EXERCISE MATERIALS:
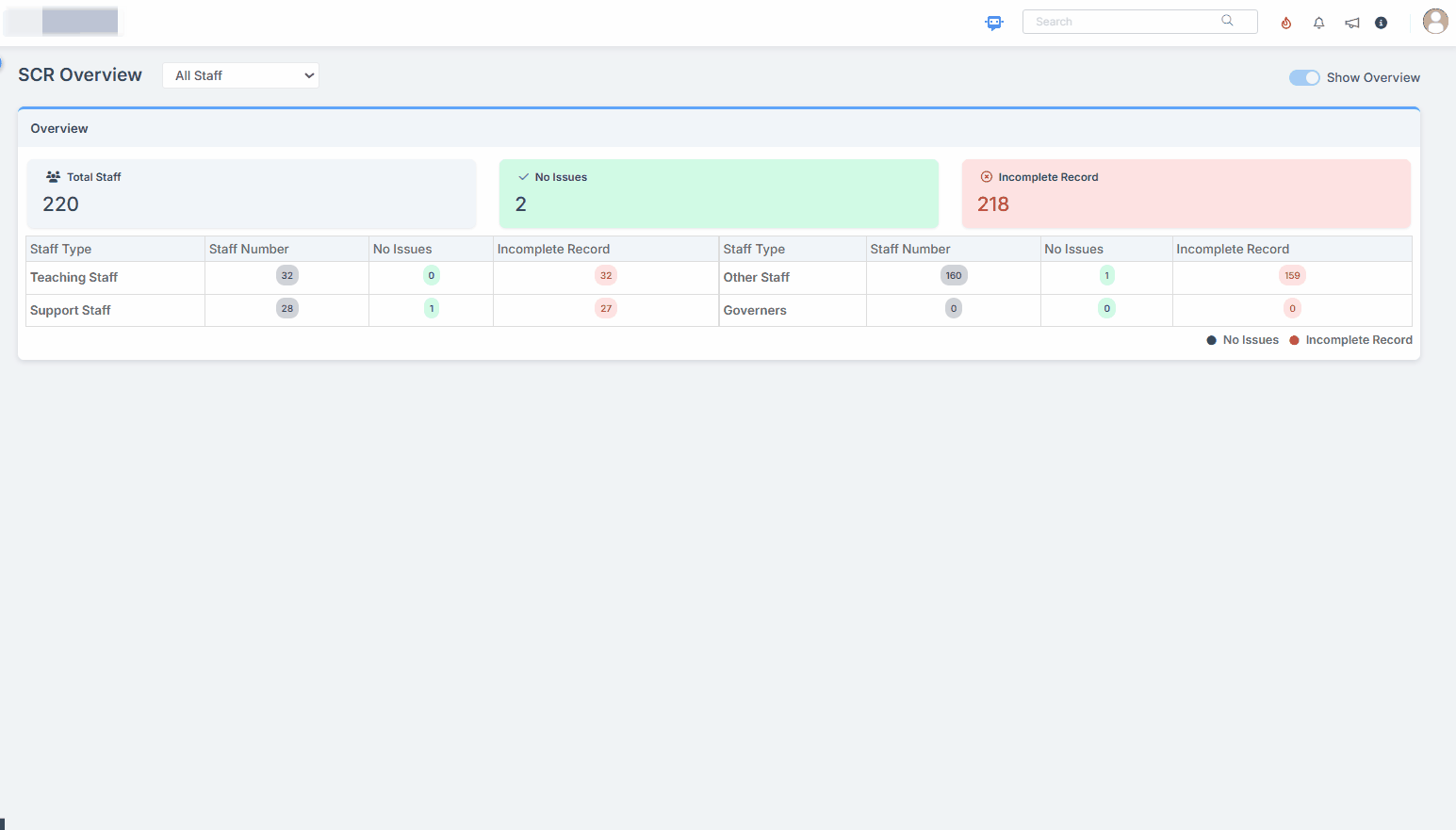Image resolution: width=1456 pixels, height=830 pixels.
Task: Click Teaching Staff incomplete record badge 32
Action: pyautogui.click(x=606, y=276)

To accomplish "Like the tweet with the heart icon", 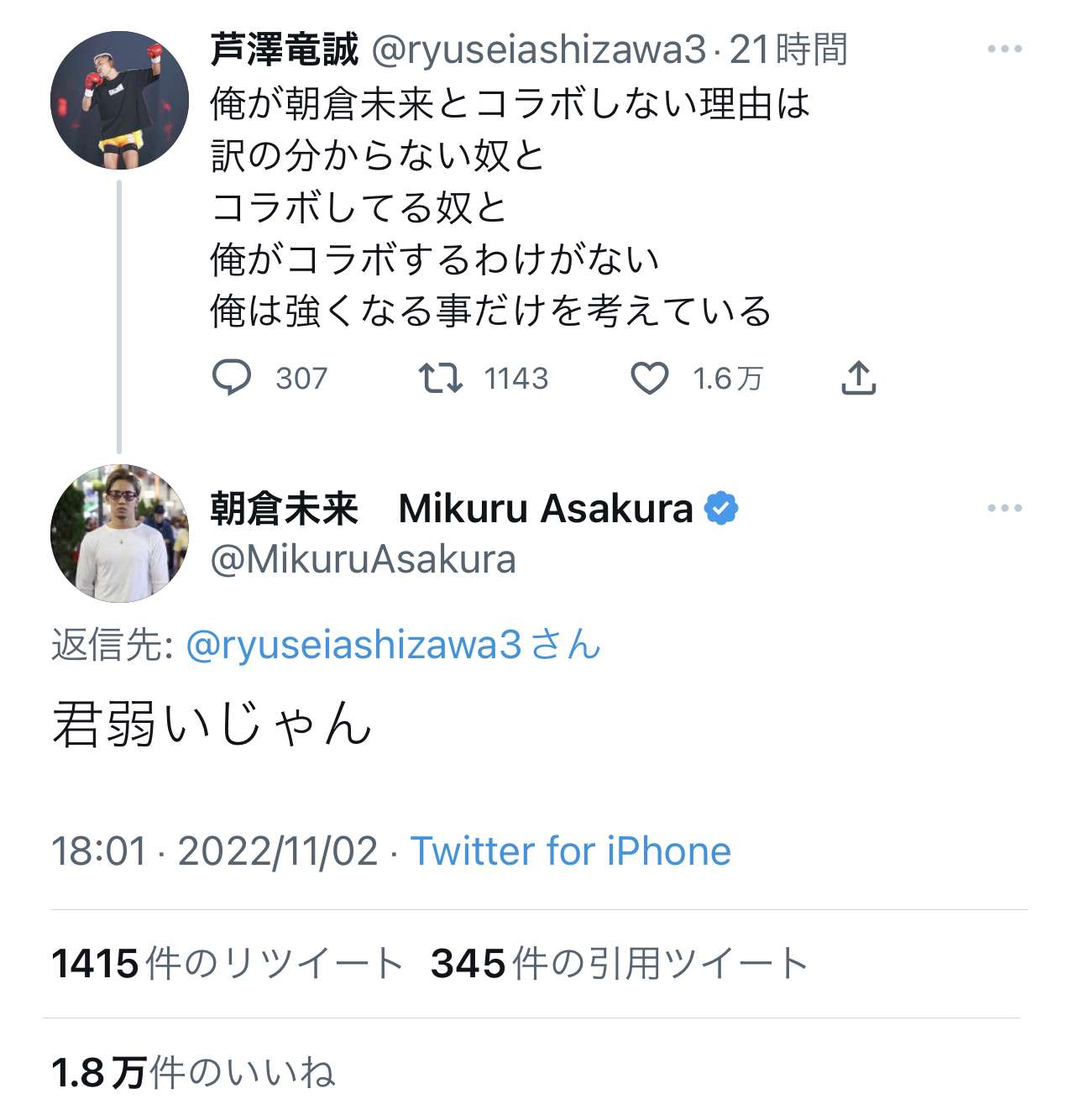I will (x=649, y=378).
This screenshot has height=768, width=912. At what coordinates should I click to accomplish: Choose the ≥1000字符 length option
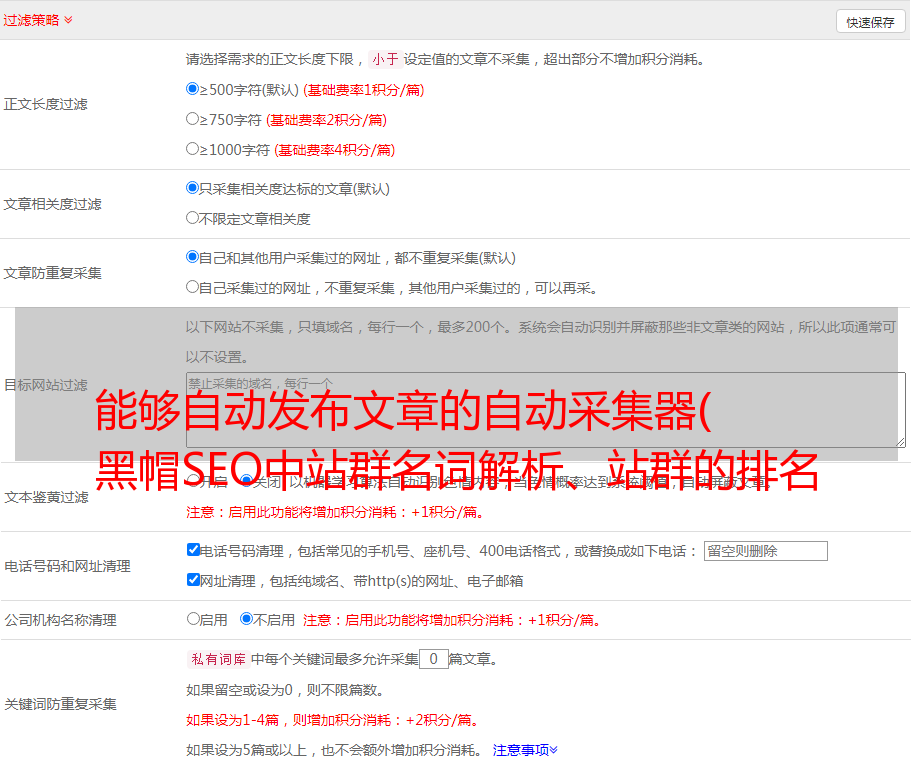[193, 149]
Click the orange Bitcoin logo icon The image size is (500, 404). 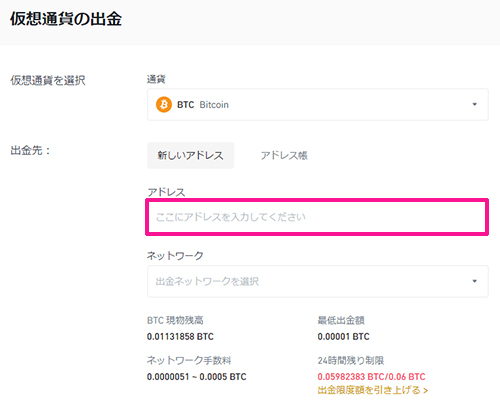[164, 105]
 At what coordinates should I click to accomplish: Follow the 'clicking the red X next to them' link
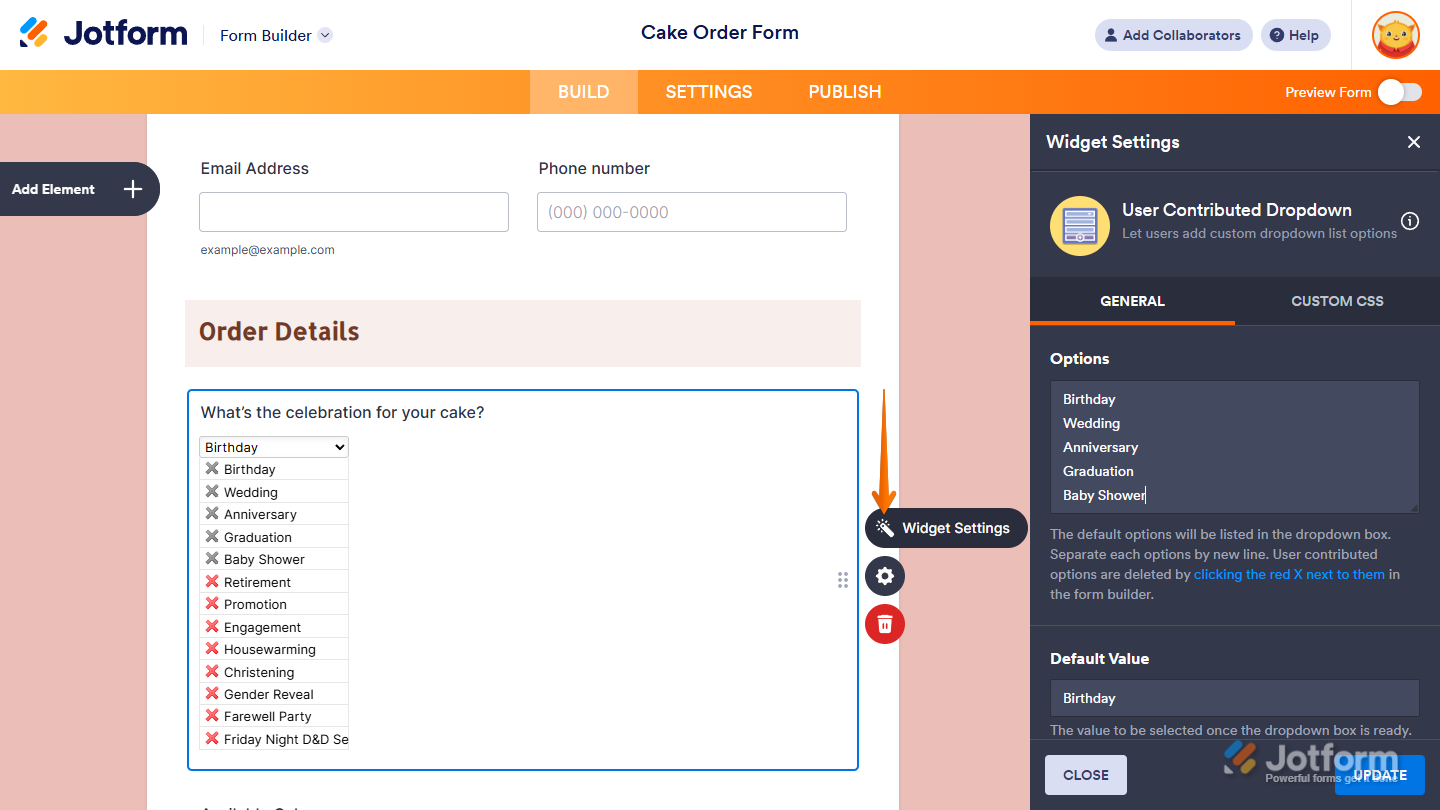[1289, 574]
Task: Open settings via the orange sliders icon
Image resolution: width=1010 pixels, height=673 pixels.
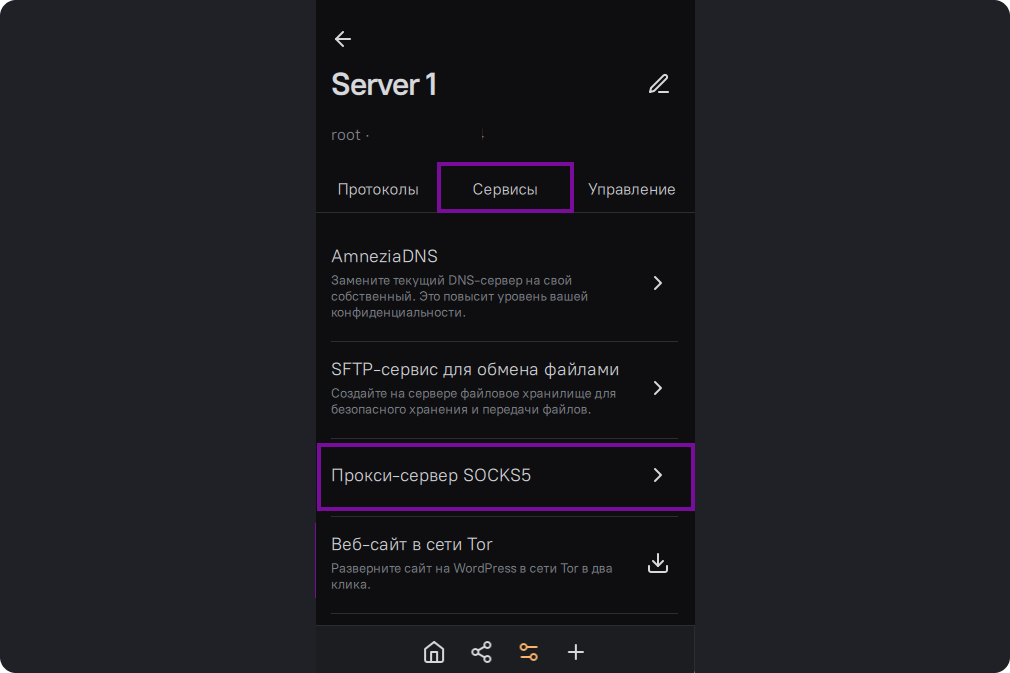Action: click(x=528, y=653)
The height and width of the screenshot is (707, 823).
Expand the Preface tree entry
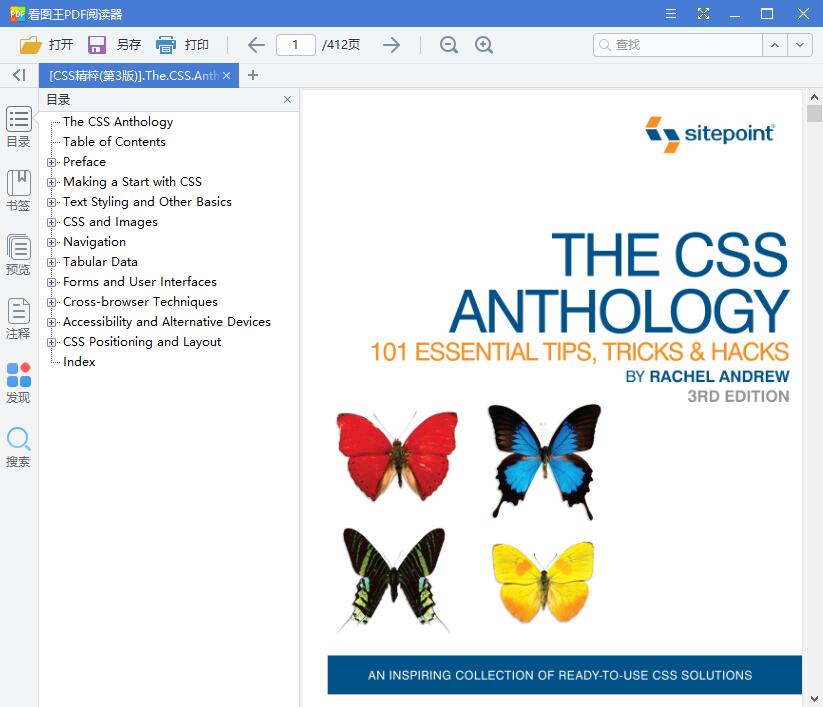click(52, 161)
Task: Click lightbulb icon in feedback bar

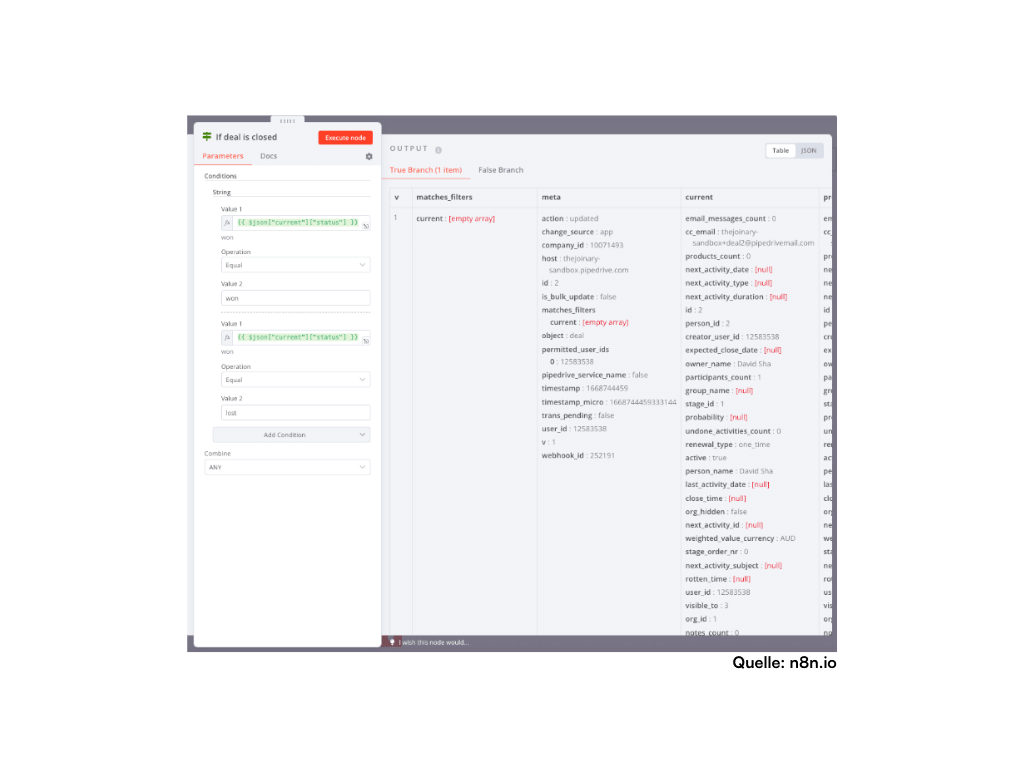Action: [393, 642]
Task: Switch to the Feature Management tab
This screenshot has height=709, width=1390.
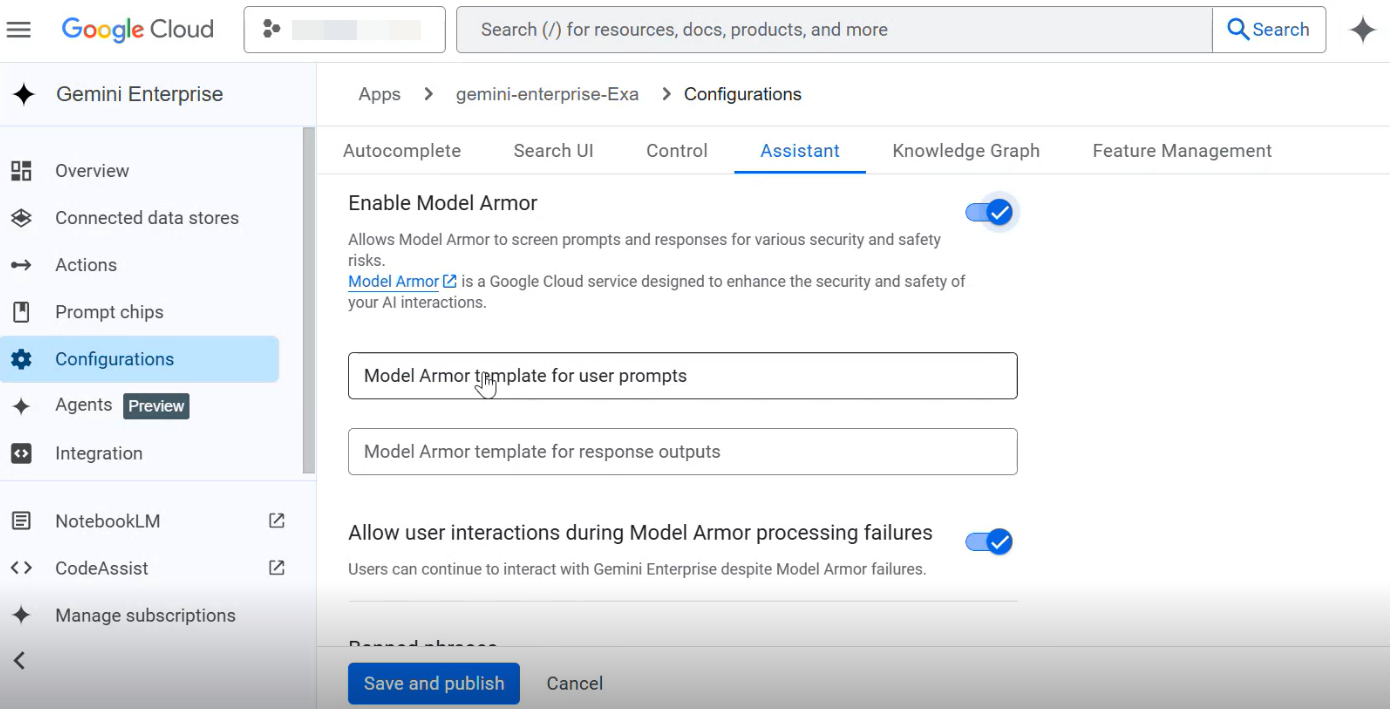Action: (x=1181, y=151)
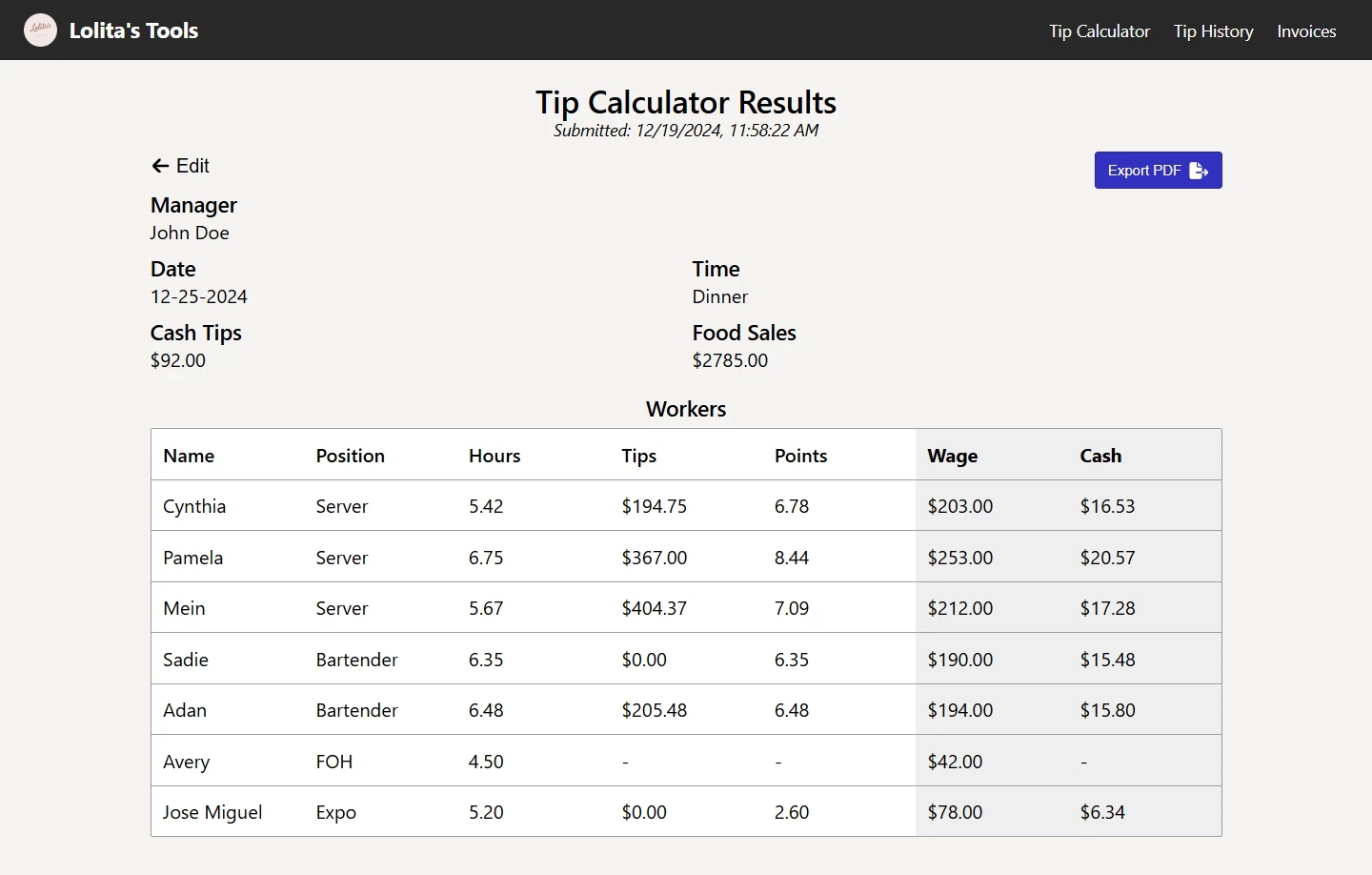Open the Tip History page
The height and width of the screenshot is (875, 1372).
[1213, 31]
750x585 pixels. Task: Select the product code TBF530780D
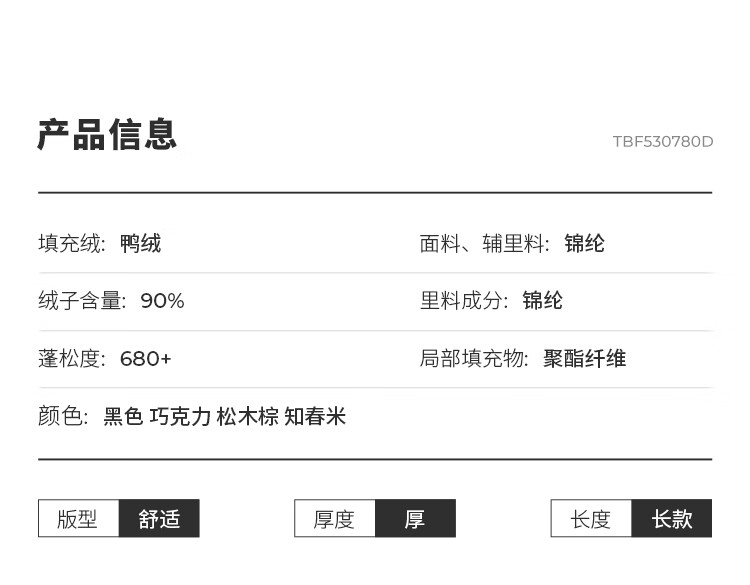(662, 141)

WORK INSTRUCTIONS:
Leave the pictures aside. Set down exactly the lines from the one with "Task: Switch to the Feature Management tab" through the final line of the listing above.

RESULT:
Task: Switch to the Feature Management tab
This screenshot has height=709, width=1390.
Action: (x=1181, y=151)
Open the Tip History page
The height and width of the screenshot is (875, 1372).
[1213, 31]
750x585 pixels. Task: Select the product code TBF530780D
(662, 141)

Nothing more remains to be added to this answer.